• **REQUIREMENT**:
Repeat the entries word for word, from their start through the line containing "[Réputation Tab] (210, 147)", including both ends, and leave the pictures out of your answer.

• **RECORD SET**:
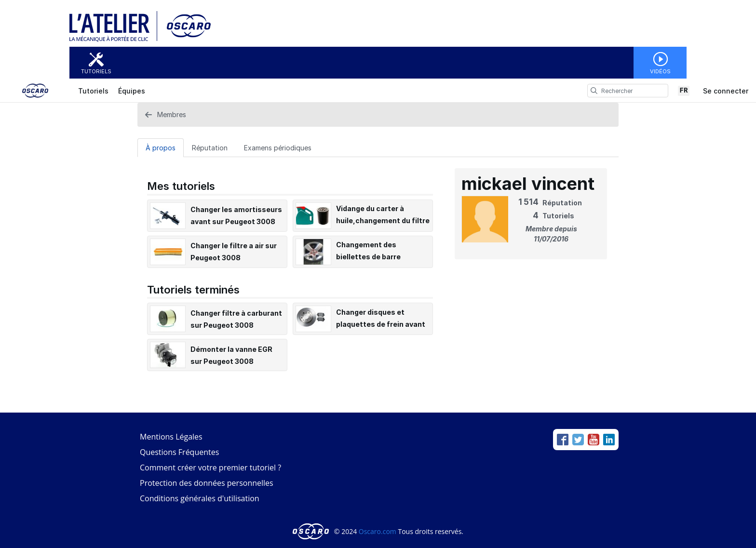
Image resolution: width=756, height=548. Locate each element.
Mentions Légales (171, 437)
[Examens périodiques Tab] (278, 147)
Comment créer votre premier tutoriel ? (210, 468)
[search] (594, 91)
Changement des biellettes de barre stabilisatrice (368, 256)
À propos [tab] (161, 147)
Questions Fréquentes (179, 452)
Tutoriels (96, 71)
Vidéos (660, 71)
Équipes (132, 91)
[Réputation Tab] (210, 147)
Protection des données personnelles (206, 483)
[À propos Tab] (161, 147)
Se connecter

• **ANSWER TO THIS TASK**:
Image resolution: width=756, height=548. Locate each element.
Mentions Légales (171, 437)
[Examens périodiques Tab] (278, 147)
Comment créer votre premier tutoriel ? (210, 468)
[search] (594, 91)
Changement des biellettes de barre stabilisatrice (368, 256)
À propos [tab] (161, 147)
Questions Fréquentes (179, 452)
Tutoriels (96, 71)
Vidéos (660, 71)
Équipes (132, 91)
[Réputation Tab] (210, 147)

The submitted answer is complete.